U.S. inflation hit 4% in May 2026, the highest level in three years, driven by a sharp spike in gasoline prices following the Iran war. Rising energy costs are squeezing household budgets and creating challenges for the Federal Reserve.
Inflation Surge
Inflation has surged to its highest level in more than three years since the U.S. and Israel launched their war on Iran, triggering a surge in gasoline prices. The reading represents a significant acceleration in price pressures across the economy and marks a critical moment for U.S. monetary policy.
Energy Driving Price Increases
Rising gas prices pushed inflation to its highest level in three years last month, a headache for the Federal Reserve and a potential political challenge for the Trump administration as midterm elections near. Since the United States and Israel launched the war with Iran on Feb. 28, the average price of retail gasoline has soared more than 40% as the price of U.S. crude oil increased more than 35%.
Fed Policy Response
Given the relative strength of the jobs market, it's looking more likely that the Federal Reserve will raise interest rates this year in a bid to put a lid on inflation.

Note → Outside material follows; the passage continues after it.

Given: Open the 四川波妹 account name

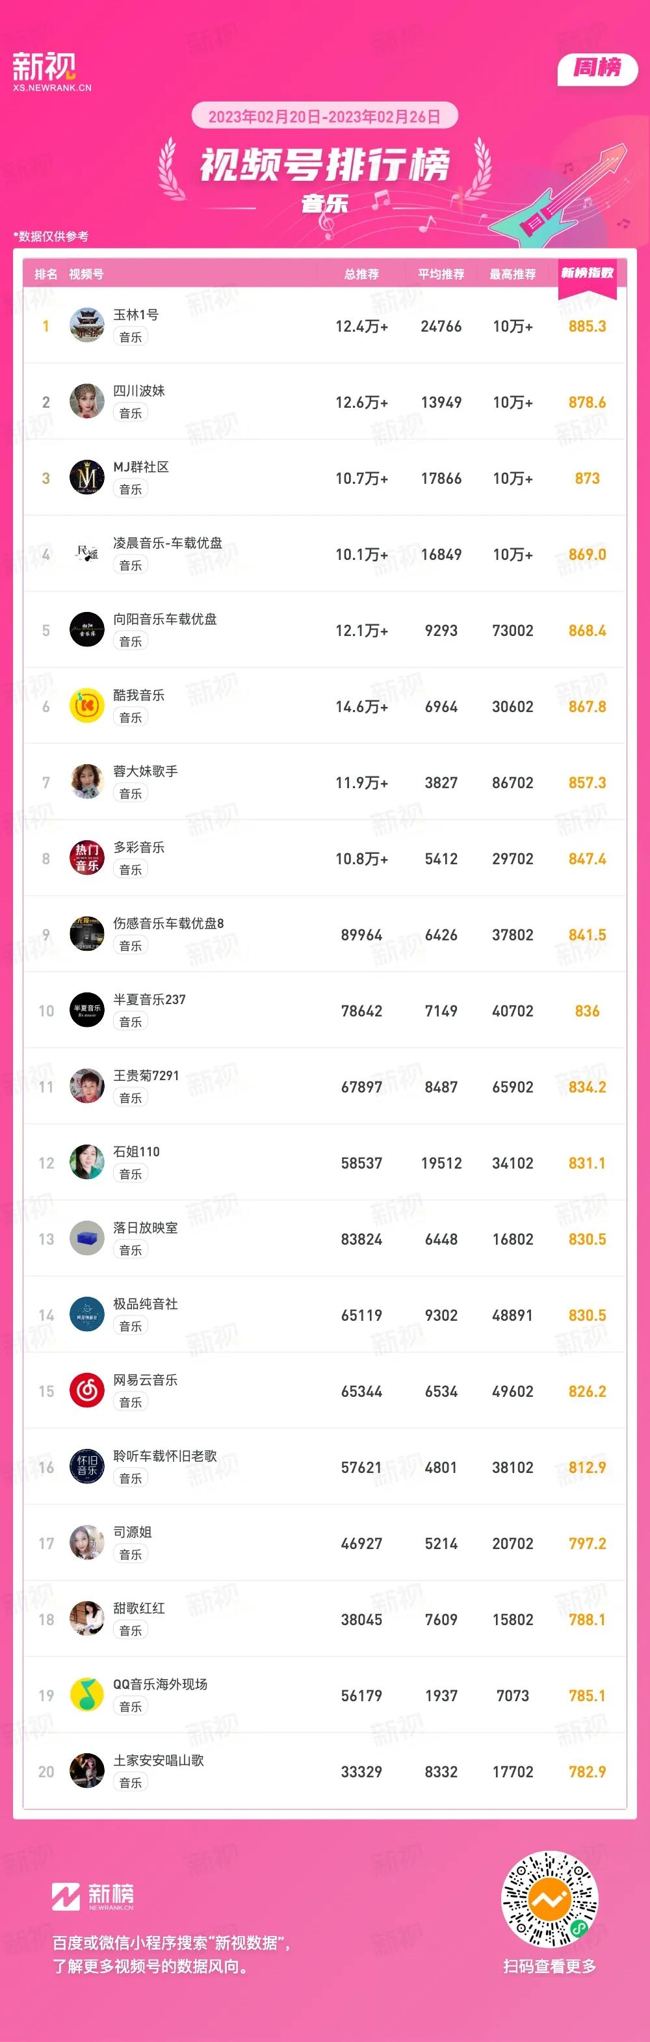Looking at the screenshot, I should [x=140, y=391].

The Fed will make its next interest rate decision June 17, during Kevin Warsh's first meeting as chair. Market expectations have shifted sharply, with odds of at least one interest rate increase by year-end rose to 67% Friday, up from 45% last week.
Consumer and Political Impact
With just five months to go before consequential midterm elections in the U.S., Americans have grown increasingly frustrated by rising costs, and it's unclear if the strong job numbers this year will change their gloomy view of the economy. The timing presents a political challenge as households feel the squeeze from higher energy and food costs.